Simple source for new file types¶
This tutorial will help you with implementing your own Source
for new file
types. You may want to do this if you have some specific file formats from which
you want to load and save data from.
Here we will go through implementing a source for .ini
file formats.
Create the Package¶
To create a new source we first create a new Python package. DFFML has a script to do it for you.
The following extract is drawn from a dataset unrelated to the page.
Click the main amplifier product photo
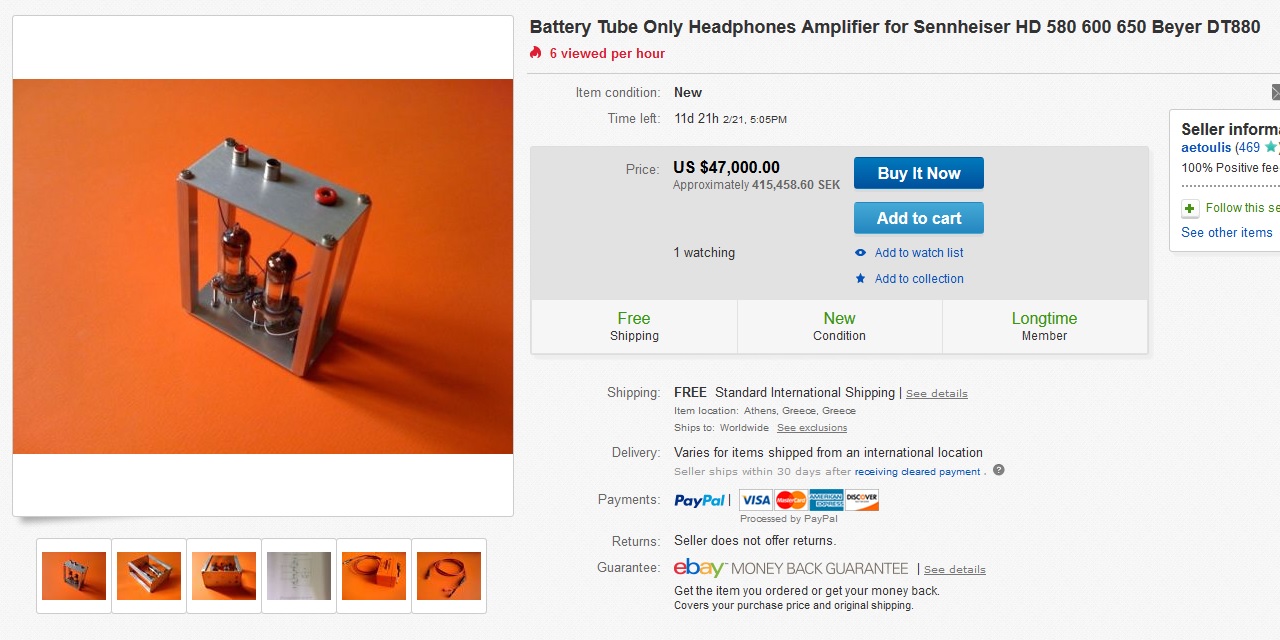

$ dffml service dev create source dffml-source-ini
$ cd dffml-source-ini
We will start writing our source in ./dffml_source_ini/misc.py
About INI files¶
An INI file is a configuration file used by Operating Systems and programs to initialize program settings. It contains sections for settings and preferences (delimited by a string in square brackets) with each section containing one or more name and value parameters.
Import modules¶
dffml_source_ini/misc.py
from configparser import ConfigParser
from dffml import config, entrypoint, Record, FileSource, MemorySource, parser_helper
Here we are importing some common modules which will be required. The configparser
module will be helpful in parsing INI files. The FileSource
and MemorySource
will be used as base class for our new Source. The config was imported to set the
configuration options for our new INISource. The entrypoint will be used to add the
entrypoint to our INISource. A Record
is a unique entry in a source.
Add configuration¶
dffml_source_ini/misc.py
@config
class INISourceConfig:
filename: str
readwrite: bool = False
allowempty: bool = False
Here we will be writing the configuration options which will be available for our INISource. The INISourceConfig will be decorated by config. Here we have provided three configuration options.
Create Source¶
dffml_source_ini/misc.py
@entrypoint("ini")
class INISource(FileSource, MemorySource):
"""
Source to read files in .ini format.
"""
CONFIG = INISourceConfig
Here we have added the entrypoint to INISource class as “ini”. Do note that “ini” source
already exist in dffml list of sources, so you may want to call your own source as “myini”.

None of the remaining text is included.